-------- Supplied information --------
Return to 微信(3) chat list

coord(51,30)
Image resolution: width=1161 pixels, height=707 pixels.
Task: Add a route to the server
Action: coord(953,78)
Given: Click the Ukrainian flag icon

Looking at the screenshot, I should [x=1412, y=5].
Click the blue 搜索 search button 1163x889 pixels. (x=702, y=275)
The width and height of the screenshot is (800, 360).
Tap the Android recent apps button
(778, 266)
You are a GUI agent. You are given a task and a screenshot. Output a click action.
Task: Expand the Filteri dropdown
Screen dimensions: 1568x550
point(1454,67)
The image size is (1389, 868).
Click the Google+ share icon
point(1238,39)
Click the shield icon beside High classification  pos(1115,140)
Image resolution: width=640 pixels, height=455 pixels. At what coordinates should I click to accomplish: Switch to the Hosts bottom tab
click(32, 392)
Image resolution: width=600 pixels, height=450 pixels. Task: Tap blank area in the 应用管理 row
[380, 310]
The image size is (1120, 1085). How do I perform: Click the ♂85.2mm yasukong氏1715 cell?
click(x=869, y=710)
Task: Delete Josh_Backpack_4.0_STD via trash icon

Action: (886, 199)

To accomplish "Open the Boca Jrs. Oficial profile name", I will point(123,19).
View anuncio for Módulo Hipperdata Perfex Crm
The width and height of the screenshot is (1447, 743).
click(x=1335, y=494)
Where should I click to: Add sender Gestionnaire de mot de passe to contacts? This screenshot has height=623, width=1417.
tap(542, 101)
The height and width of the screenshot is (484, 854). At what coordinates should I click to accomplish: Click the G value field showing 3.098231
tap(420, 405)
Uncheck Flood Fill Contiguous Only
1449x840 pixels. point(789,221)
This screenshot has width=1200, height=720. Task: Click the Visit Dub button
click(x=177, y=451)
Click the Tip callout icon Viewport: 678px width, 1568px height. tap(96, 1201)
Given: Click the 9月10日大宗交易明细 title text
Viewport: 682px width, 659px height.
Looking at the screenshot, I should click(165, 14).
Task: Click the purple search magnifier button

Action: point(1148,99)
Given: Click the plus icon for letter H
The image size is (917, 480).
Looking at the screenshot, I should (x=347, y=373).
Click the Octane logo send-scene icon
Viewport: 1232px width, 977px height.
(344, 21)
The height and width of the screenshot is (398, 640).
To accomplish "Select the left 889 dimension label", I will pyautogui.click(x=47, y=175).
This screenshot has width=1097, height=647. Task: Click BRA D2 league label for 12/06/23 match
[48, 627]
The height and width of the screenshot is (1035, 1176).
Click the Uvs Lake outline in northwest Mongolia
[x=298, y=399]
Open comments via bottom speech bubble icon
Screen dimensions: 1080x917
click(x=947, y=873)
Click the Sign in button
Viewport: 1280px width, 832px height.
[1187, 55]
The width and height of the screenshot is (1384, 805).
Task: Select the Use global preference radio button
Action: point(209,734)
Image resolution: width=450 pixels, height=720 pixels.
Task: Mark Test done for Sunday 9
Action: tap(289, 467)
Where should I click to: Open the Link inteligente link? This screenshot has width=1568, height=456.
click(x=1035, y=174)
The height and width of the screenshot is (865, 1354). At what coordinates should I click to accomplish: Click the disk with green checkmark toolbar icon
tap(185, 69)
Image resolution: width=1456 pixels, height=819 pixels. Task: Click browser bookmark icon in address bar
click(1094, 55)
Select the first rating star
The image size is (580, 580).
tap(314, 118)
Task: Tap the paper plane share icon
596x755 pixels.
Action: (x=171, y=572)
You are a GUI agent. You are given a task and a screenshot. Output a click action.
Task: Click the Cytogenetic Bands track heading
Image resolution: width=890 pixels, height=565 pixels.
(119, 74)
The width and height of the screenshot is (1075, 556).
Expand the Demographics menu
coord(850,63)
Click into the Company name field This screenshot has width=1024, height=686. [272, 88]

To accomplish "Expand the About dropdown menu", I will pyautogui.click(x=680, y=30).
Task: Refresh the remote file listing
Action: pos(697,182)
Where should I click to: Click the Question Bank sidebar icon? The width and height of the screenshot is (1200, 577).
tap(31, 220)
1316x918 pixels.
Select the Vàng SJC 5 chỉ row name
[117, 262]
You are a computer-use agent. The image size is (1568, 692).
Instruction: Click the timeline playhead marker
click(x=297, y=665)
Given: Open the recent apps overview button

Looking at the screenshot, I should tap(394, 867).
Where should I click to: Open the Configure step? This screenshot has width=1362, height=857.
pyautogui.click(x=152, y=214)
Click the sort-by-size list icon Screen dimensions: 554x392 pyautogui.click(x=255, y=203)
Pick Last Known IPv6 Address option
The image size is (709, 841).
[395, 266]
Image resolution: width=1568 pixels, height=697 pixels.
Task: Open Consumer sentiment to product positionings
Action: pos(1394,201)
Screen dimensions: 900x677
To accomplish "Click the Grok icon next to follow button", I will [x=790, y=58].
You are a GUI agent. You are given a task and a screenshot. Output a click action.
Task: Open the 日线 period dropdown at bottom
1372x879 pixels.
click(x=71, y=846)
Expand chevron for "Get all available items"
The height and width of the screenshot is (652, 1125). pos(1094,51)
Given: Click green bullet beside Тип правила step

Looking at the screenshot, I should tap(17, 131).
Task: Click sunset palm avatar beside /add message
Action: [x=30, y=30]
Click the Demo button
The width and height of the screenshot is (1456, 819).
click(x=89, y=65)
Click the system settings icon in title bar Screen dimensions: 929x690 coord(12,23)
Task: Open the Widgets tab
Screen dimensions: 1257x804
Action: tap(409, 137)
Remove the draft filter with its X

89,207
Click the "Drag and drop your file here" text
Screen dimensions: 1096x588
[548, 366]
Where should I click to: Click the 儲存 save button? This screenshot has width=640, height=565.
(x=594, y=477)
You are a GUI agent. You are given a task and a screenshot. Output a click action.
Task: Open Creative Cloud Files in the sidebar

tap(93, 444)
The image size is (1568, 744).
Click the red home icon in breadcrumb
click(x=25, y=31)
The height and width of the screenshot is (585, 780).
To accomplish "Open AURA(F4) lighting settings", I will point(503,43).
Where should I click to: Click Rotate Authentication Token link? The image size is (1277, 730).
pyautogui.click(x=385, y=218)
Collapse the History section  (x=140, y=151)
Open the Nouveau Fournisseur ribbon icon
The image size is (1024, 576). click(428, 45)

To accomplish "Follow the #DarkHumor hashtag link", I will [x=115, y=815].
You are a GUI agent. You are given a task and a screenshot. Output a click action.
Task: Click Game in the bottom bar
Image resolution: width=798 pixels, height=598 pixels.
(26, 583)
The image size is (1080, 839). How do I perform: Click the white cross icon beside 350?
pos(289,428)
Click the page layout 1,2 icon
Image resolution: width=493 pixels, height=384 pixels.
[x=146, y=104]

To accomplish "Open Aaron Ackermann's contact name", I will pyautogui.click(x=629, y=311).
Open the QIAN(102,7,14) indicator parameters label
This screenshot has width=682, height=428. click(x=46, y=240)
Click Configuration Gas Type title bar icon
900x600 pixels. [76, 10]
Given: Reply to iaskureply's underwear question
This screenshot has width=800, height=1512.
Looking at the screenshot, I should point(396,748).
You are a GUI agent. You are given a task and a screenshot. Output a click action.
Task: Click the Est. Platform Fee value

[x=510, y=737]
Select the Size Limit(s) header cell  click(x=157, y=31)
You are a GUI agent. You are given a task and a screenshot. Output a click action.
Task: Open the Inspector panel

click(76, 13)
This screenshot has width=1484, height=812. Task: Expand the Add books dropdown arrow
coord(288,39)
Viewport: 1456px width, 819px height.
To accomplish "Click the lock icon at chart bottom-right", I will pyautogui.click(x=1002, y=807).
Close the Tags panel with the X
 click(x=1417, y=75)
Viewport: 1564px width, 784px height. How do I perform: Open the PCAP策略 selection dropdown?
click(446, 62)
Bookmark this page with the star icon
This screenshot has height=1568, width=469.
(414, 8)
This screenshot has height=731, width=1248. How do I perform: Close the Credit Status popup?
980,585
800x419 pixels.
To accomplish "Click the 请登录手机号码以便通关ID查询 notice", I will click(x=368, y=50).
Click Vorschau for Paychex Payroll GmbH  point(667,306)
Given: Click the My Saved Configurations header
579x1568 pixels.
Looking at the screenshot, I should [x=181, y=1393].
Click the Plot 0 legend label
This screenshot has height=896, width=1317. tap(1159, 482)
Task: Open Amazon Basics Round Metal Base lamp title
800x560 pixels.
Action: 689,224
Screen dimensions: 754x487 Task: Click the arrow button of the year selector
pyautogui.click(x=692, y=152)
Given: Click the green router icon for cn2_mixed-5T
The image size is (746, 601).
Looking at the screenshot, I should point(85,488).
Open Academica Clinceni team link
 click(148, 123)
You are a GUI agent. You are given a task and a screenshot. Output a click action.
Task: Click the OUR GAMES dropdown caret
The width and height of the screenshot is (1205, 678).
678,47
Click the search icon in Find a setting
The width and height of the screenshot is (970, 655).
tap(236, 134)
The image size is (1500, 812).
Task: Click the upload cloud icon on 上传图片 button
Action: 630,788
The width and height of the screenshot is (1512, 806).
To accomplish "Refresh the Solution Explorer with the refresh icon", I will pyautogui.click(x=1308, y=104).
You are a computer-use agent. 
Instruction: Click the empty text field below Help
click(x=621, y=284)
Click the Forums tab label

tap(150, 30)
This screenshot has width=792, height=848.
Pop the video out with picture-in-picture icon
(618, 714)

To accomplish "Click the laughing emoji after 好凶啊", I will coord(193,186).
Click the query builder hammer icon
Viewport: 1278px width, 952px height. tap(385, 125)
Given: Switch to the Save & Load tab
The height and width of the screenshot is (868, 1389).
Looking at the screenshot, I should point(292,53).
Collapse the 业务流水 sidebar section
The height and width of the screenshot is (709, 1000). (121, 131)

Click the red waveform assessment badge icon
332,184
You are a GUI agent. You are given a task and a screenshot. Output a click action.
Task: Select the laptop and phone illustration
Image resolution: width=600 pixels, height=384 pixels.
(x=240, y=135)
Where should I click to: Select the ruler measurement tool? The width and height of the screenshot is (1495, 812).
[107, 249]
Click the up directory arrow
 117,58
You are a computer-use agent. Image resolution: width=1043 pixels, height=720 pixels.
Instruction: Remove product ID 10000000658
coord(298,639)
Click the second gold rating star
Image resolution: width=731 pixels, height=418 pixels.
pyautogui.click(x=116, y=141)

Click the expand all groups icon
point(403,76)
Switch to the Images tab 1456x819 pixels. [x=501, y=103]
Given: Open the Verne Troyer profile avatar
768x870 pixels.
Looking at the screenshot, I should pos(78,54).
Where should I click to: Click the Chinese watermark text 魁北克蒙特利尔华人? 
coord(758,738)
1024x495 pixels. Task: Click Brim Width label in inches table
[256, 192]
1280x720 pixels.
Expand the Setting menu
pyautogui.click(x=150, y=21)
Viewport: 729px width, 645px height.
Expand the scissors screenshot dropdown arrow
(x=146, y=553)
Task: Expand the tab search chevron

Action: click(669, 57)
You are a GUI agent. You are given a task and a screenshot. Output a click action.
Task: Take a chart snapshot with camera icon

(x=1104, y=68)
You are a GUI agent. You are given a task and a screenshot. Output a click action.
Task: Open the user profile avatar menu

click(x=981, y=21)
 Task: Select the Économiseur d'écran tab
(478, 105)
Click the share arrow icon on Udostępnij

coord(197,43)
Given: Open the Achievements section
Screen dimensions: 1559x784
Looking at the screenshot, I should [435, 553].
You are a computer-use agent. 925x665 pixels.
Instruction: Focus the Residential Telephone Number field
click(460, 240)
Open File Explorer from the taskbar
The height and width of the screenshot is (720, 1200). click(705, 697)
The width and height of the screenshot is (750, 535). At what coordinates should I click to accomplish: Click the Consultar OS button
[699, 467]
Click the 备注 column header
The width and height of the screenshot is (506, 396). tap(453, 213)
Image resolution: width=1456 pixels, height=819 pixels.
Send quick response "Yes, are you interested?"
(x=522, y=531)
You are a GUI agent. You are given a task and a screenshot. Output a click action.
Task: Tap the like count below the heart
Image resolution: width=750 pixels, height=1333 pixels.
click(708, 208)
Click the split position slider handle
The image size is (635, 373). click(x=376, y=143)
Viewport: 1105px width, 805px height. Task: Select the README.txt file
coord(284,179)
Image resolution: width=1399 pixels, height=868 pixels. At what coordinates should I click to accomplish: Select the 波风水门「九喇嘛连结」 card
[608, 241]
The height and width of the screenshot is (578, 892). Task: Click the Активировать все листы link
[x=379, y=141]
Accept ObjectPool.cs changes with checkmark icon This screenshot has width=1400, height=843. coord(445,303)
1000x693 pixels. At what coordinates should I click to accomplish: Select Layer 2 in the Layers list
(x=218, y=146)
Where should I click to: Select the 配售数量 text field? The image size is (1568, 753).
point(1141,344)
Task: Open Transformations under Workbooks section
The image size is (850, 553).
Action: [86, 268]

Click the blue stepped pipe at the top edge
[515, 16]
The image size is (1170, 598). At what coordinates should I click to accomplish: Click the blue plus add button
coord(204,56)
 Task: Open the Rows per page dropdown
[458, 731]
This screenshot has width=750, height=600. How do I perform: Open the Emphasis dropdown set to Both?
--------
*Exercise requirements*
In the entries from the line with "Where should I click to: Add" up to and including the line with "Click the Tip", switch "screenshot" to "image" and give those lines again with nothing else changed.

*Answer to this problem*
Where should I click to: Add sender Gestionnaire de mot de passe to contacts? This image has height=623, width=1417.
tap(542, 101)
The height and width of the image is (484, 854). At what coordinates should I click to accomplish: Click the G value field showing 3.098231
tap(420, 405)
Uncheck Flood Fill Contiguous Only
1449x840 pixels. point(789,221)
This image has width=1200, height=720. Task: Click the Visit Dub button
click(x=177, y=451)
Click the Tip callout icon Viewport: 678px width, 1568px height. tap(96, 1201)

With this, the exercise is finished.